What is Outrage|Us?

Outrage|Us provides an objective, target-specific measure of anger and hate speech on Twitter.

Headlines proclaim the age of outrage

With all the noise around growing division and polarization worldwide, we often encounter unsubstantiated, qualitative statements about the increasing temperature of public discourse. But how do we, as a society, change something that is not measured?

That’s where Outrage|Us comes in. Outrage|Us provides a regular, target-specific measure of anger and hate speech on Twitter over time. Intended for journalists, activists, policy makers, and social scientists who want objective and consistent analysis rather than anecdotes, vague and sporadic polling and generic positive/negative sentiment analysis, Outrage|Us will cut through the noise.

For occasional updates, follow us on Twitter Follow us on Twitter

How it Works

The detailed models and code can be found in the GitHub repo. Below, we show an overview of the classification of a single tweet.
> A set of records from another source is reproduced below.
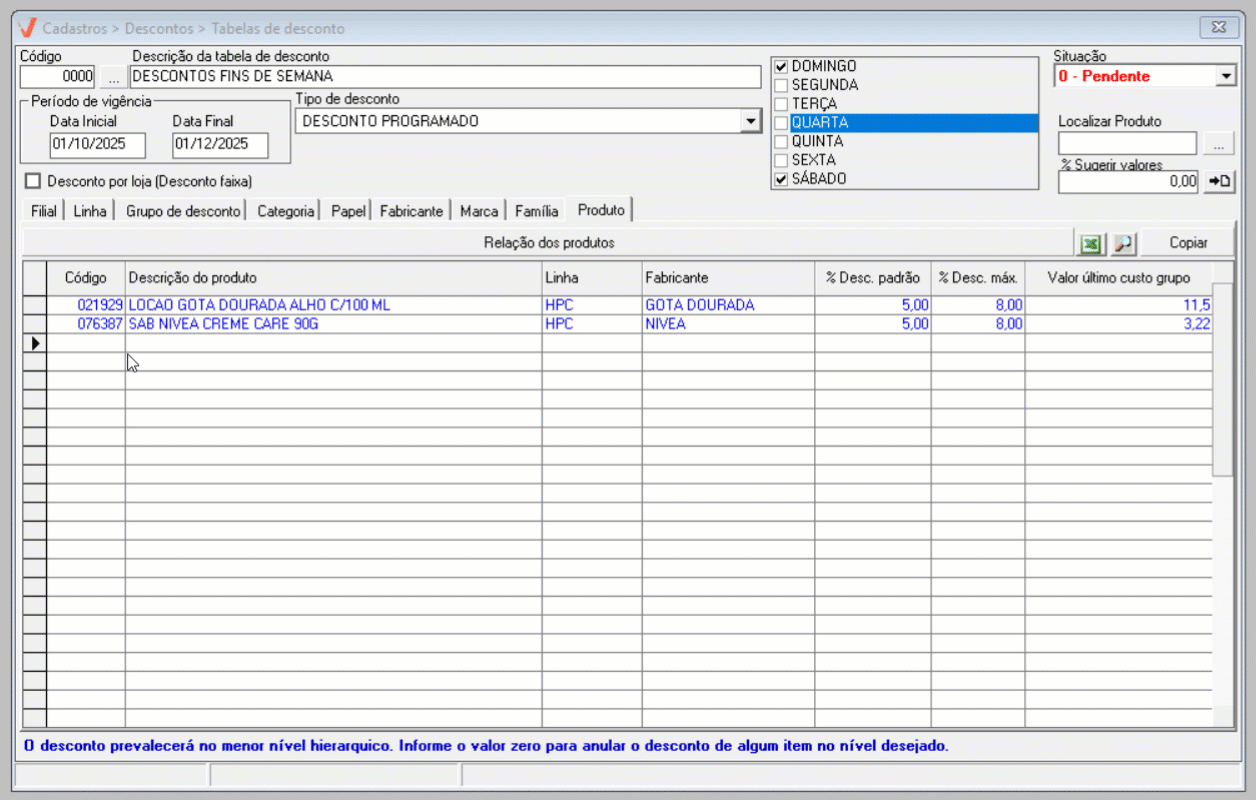Click the apply suggested values arrow icon
The height and width of the screenshot is (800, 1256).
[x=1220, y=181]
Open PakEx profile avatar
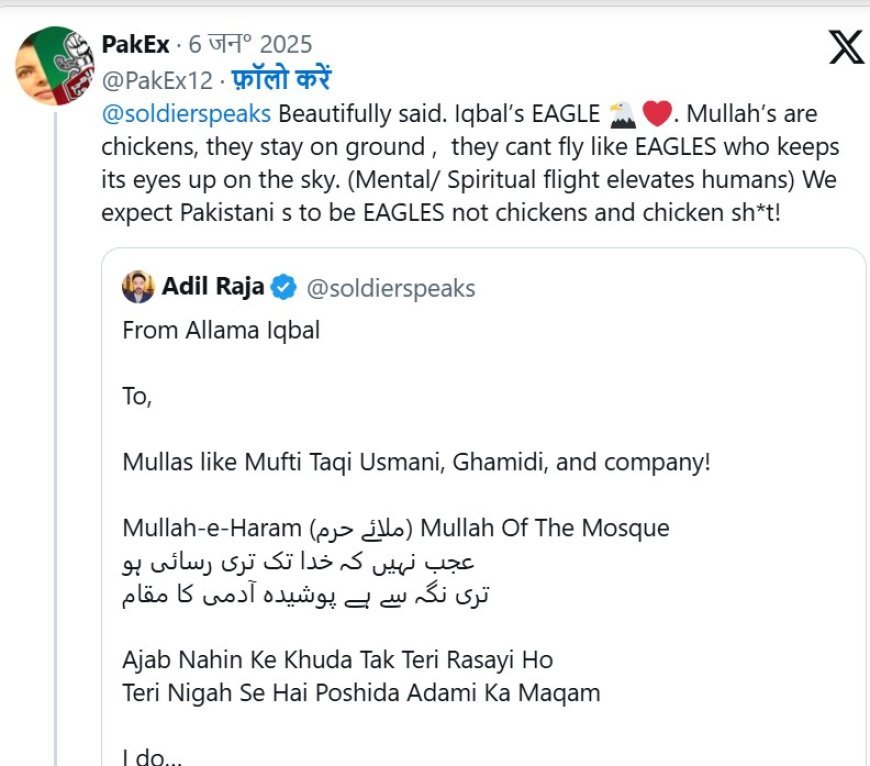This screenshot has width=870, height=766. click(54, 65)
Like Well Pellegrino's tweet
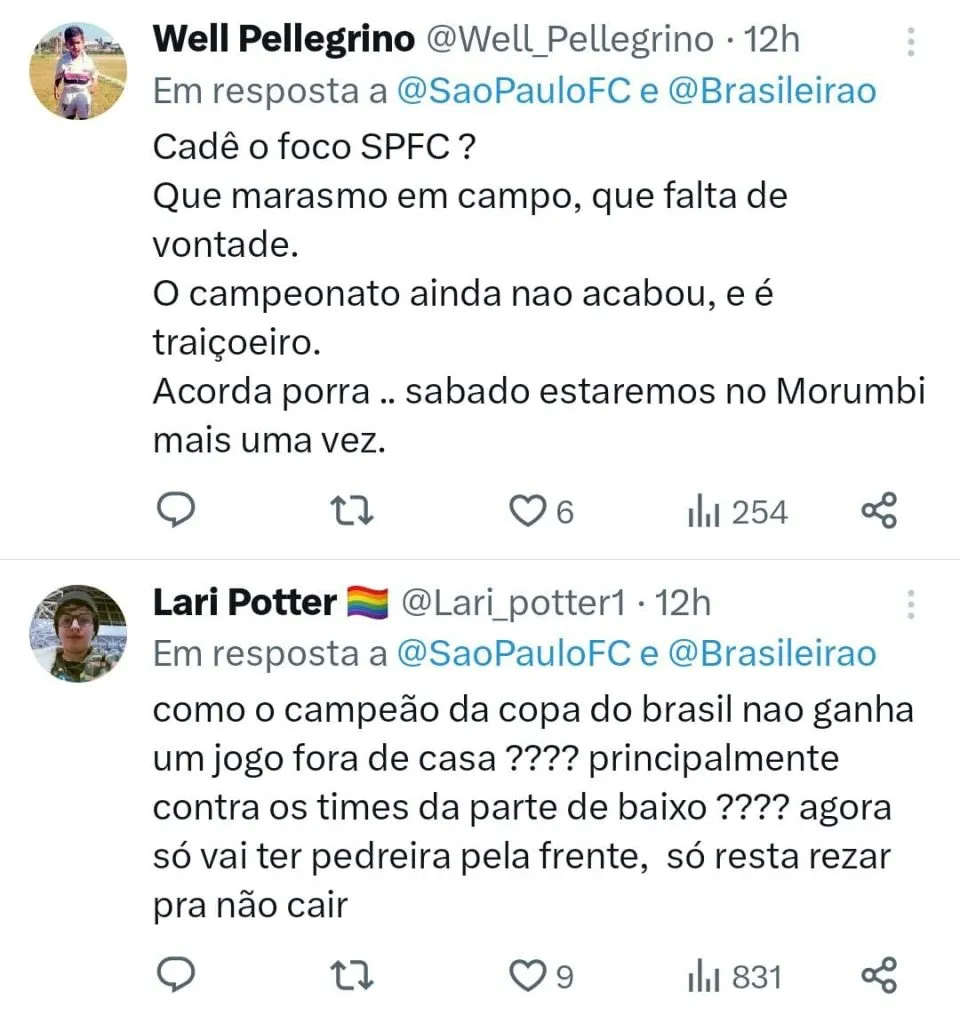 coord(526,512)
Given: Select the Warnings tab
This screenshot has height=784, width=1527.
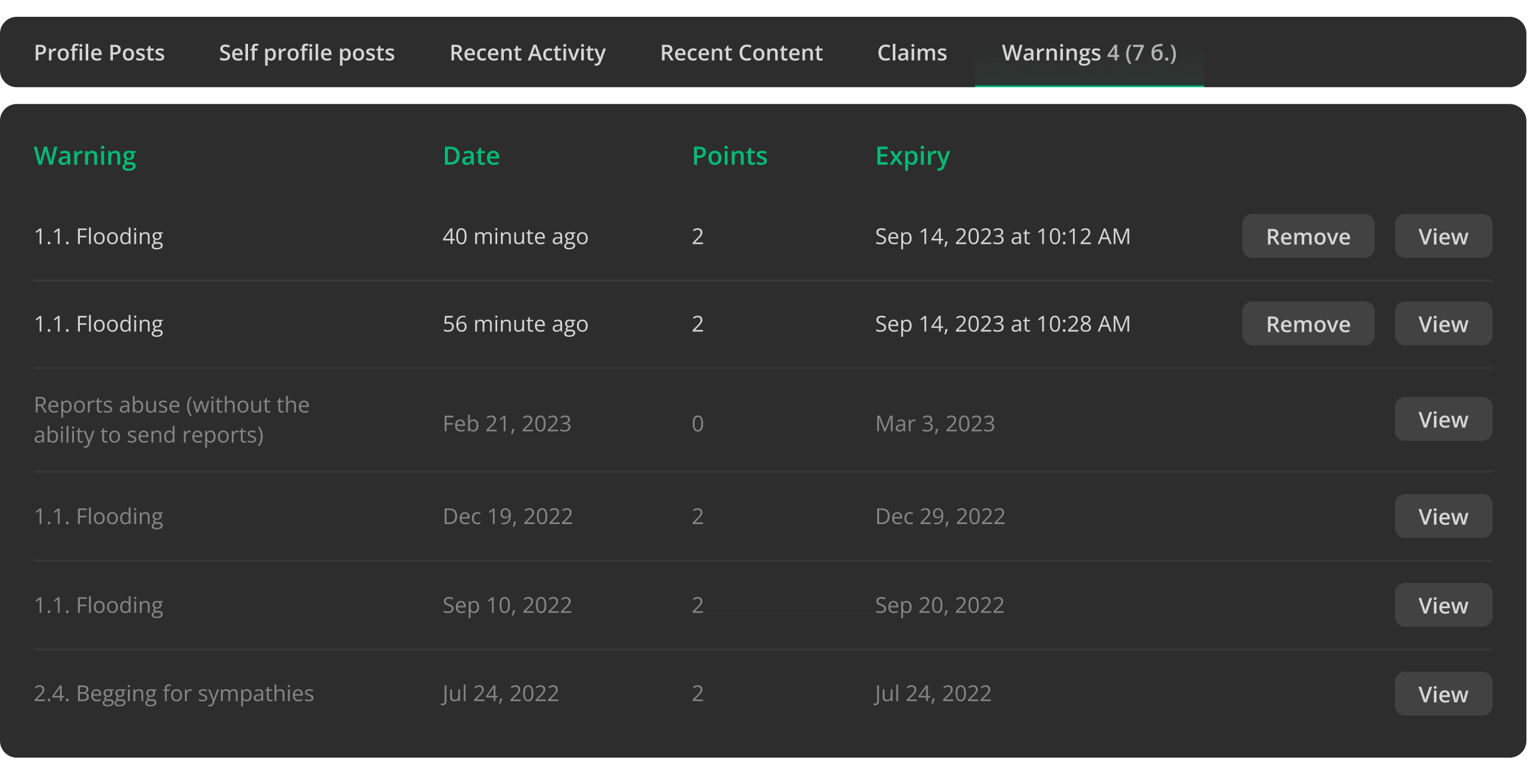Looking at the screenshot, I should tap(1089, 53).
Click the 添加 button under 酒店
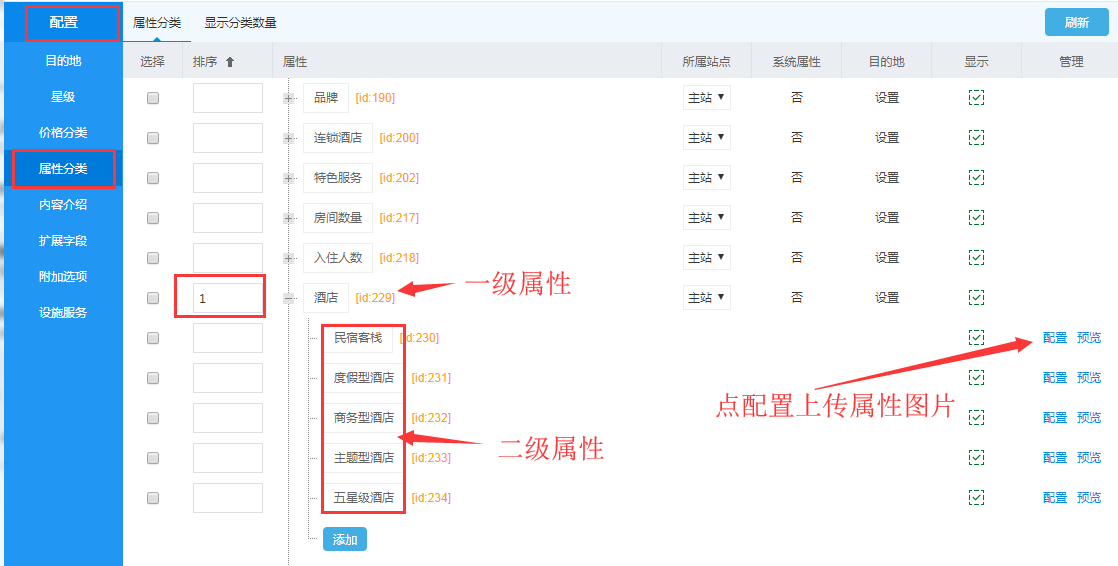Viewport: 1118px width, 566px height. tap(344, 540)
Pipeline depicting the flow of a single tweet through the model

Tweets are collected via the Twitter streaming API, which provides a sample of tweets every second. We collect approximately 700,000 tweets per day. Each of these tweets is then fed to both the anger and hate models.

The anger model classifies the tweet as angry or not, and then identifies the topic of anger. Angry tweets comprise between 3 and 6 % of the daily tweets we collect. The majority of the tweets are simply angry, with no obvious topic. These tweets remain unclassified.

The hate model classifies the tweet as hate speech or not, and then identifies the target of that hate. Hate speech is by definition targeted at a group or individual.

Once tweets are classified, Outrage|Us identifies relevant news headlines for annotation and selects representative sample tweets. All of this is then shown to you in the final visualization.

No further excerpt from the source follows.